Лейтенант никогда бы не подумал, что перед ним, в десяти шагах, лежит живой солдат.
— Мишка, ты? — просветлел Буков. — Это из третьего взвода, Мишка Карелин, — обернулся он к командиру. — Отбился, видать, от своих в свистопляске этой. Эй, Миша!
— Чего тебе?
— Ты чего там про отход? Зачем же ты от своего взвода оторвался? — говорил Буков, глядя на лейтенанта и как бы приглашая его в собеседники. — Не думал, значит, об отходе. Так-то и другой и третий… Нет, брат, теперь отходить — как дураков перещелкают. Я так понимаю: у них тут каждая кочка пристреляна.
— А что, по-твоему, можно делать в таком положении?
— Приказ надо выполнять! — вдруг отрубил Буков хрипловатым голосом.
Суров впервые пристально взглянул солдату в лицо. С виду это был уже пожилой человек, обросший рыжеватой щетиной. В связные к командиру взвода он попал только вчера, вместо прежнего, раненого, и офицер еще не успел как следует к нему присмотреться. Он терпеть, не мог заросших солдат, но непрерывные бои последних дней извиняли нового связного. Коричневые пятна на обмороженных скулах солдата были круглы и остро напоминали тяжелые медяки петровских времен, которые он находил в детстве на берегах родной Курьянки после водополья. Каска солдату была великовата и нависала над глазами. Они блестели тусклым металлическим блеском, будто тоже были схвачены лютым морозом.
— Выполнять, говоришь? — спросил лейтенант, рассматривая Букова, точно до этого он не знал, зачем лежит под деревенькой в снегу.
Солдат ничего не ответил, поняв, очевидно, что командир относит этот вопрос больше к себе, чем к нему.
А тому вспомнилась почему-то легкая и в то же время твердая походка связного.
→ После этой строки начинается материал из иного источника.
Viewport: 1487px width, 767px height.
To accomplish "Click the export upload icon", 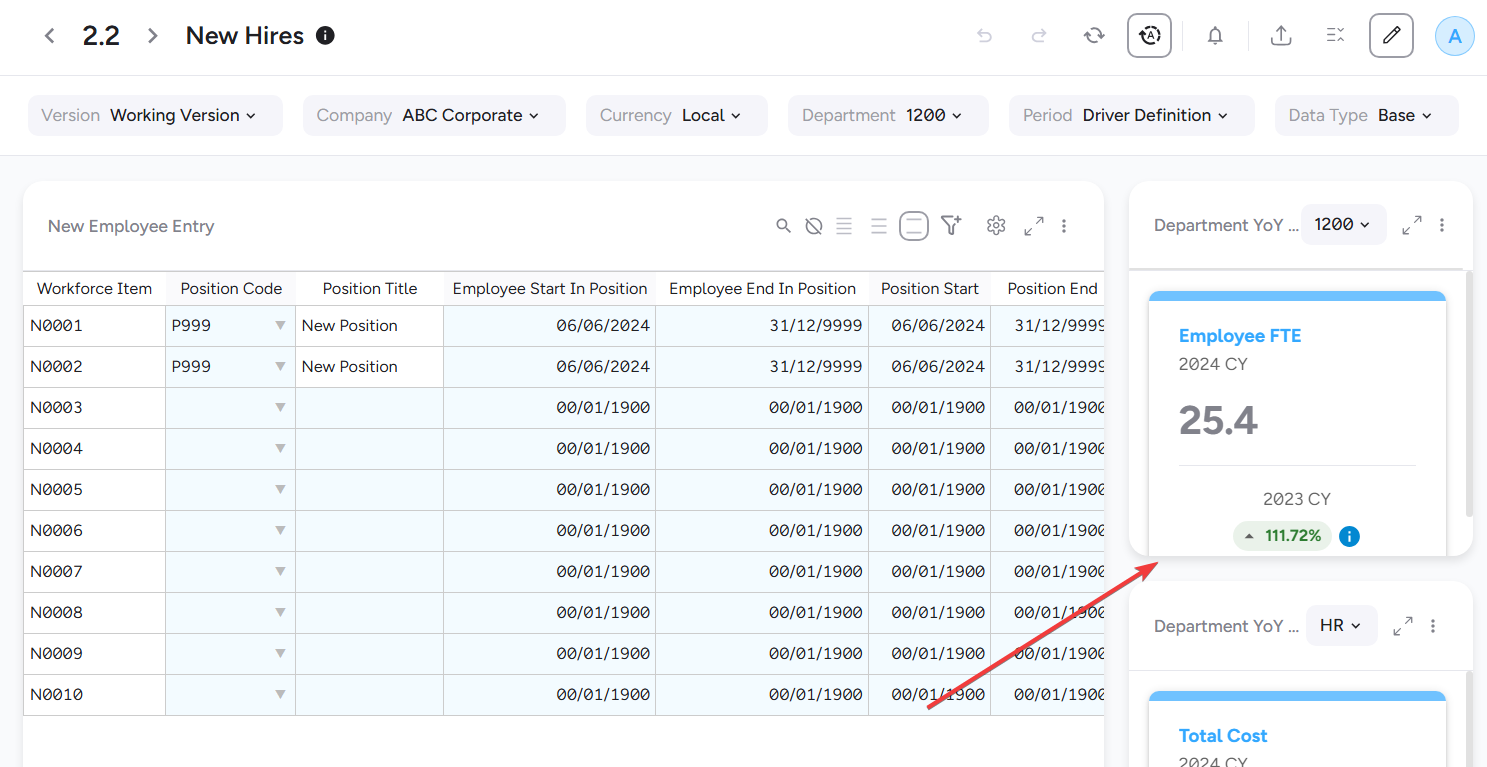I will point(1280,36).
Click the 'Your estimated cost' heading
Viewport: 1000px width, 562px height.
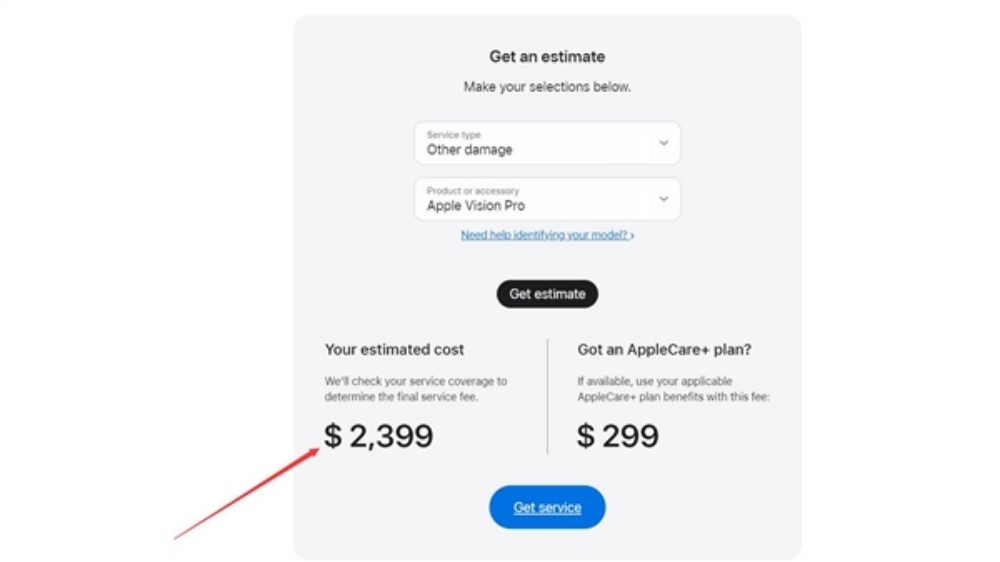pos(394,350)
Будто он не чувствовал вещмешка за плечами, словно не давили ему на бедра диски с патронами от автомата.
Сейчас этот солдат напомнил о воинском долге, да каким голосом! Суров должен был признаться, что и он при этом весь внутренне подтянулся.
Январский день доживал минуты. Это было видно и по тому, как присмирела поземка, и чувствовалось по окрепшему морозу и по тому, как едва заметно мерцал перед наступлением сумерек снег.
Гитлеровцы выжидающе замолчали. И солдаты лежали на изодранной, испачканной пороховой гарью снежной простыне, не подавая никаких признаков жизни.
Буков, отогревая руки, запихал их в рукава полушубка и, близко присунувшись к лейтенанту, спросил:
— На кой черт фрицу эта Горбатовка? Чего он за нее цепляется, товарищ лейтенант, ровно кобель за кусок мяса?
Суров покачал головой.
— Цепляется и прав. А как ты думал? Это ж высота! Да еще вперед высунулась… Из-за нее, проклятой, мы и шагу дальше не можем ступить! — Он тяжело вздохнул. — Ты прав: об отходе не может быть и речи. Взять! Иного выхода нет. Только как взять? Вот вопрос.
Лейтенант долго смотрел вперед, раздумчиво бормоча как бы про себя: «Вот если бы ликвидировать тот крайний пулемет, во-о-н, что у баньки… Из-под нее шуруют, вся рота на мушке. Заморозит он, дьявол, ребят!»
И Буков посмотрел на мирную баньку. И всего-то до нее шагов пятьдесят. Она одиноко стояла на холмике впереди изб, точно часовой. Однако солдат не обнаруживал в ней ничего, что намекало бы на пулемет.